Artificial intelligence (AI) and machine learning have the potential to play a crucial role in addressing the impacts of climate change. Scientists use AI to analyze data sets, create predictive models, and evaluate the potential effects of different actions. Energy companies use it to improve their grids and maximize the output of renewable energy sources.
Vehicle fleet owners use AI to reduce fossil fuel emissions through predictive maintenance and more efficient scheduling. AI can also be used to make everything from agriculture to office buildings more sustainable.
However, it is important to remember that AI is just a tool, and it has its limitations and potential pitfalls when misused. Our success in using AI to tackle climate-related challenges will depend on being mindful of these limitations as we plan our use cases and approaches for applying AI.
One example of how AI is being used to combat climate change is through remote sensing. The European Union, the U.S., and other countries are deploying advanced satellites that provide unprecedented insight into the causes and impacts of climate change.
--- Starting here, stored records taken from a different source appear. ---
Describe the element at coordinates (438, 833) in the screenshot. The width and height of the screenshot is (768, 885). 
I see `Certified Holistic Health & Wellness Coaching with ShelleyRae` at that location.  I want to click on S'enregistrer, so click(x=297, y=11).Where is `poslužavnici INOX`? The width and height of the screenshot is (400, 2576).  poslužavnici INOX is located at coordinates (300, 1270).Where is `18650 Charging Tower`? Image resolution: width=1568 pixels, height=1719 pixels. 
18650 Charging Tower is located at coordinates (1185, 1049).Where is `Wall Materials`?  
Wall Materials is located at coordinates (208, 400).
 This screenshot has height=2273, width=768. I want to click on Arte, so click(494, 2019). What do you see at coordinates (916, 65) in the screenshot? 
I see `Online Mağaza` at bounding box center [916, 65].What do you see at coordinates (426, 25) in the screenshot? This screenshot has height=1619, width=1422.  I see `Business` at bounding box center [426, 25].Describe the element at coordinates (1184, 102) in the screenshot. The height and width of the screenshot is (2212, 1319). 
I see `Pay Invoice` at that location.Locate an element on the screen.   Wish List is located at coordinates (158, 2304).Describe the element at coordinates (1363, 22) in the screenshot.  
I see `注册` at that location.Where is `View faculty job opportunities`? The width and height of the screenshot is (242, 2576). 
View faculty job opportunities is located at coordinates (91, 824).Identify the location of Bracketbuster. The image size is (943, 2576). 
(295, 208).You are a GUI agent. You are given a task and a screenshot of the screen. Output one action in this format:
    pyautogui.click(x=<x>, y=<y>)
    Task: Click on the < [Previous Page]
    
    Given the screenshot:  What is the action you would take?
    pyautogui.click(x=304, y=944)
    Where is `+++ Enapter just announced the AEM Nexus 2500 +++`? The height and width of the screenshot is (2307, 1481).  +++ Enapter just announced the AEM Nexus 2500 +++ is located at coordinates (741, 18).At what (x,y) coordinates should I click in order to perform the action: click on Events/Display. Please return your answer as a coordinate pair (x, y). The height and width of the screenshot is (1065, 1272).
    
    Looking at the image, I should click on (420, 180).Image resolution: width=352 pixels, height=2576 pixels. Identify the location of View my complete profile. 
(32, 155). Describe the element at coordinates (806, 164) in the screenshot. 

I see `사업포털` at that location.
AI capabilities are becoming increasingly significant in helping to translate this data into a real-time understanding of the dynamics at play in creating current and future climate conditions.
Another example is regulatory enforcement. Many agencies tasked with enforcing climate-related regulations often find themselves overstretched and under-resourced.
AI can be an indispensable tool for them to help spot early warning signs of potential environmental hazards caused by companies or utilities. Companies are also turning to AI tools to drive their regulatory compliance.
AI also has a role in citizen science, which is when scientific projects engage volunteers to conduct scientific research and monitoring activities. Some of these climate-related projects range from tracking earlier bloom times for plants in the spring to altered arrival times and locations of migratory birds and the shifting habitats of frogs and pollinators.
AI tools can drive collaboration and translate citizen-collected data into helpful insights.
However, when using data and AI, it’s important to proceed with caution. Unintended consequences or outcomes can occur due to data gaps and privacy issues. Data can be skewed by explicit or implicit biases and can contain personally identifiable information or be used to point towards it. Using an AI model trained on bad data can also affect its outputs.
To avoid these issues, it is very essential to work with experts from fields such as anthropology, law, and sociology to ensure the right questions are asked and to pre-empt privacy concerns. Additionally, when it comes to data, more is not always better. It’s critical to focus on the quality and relevance of the data rather than the quantity.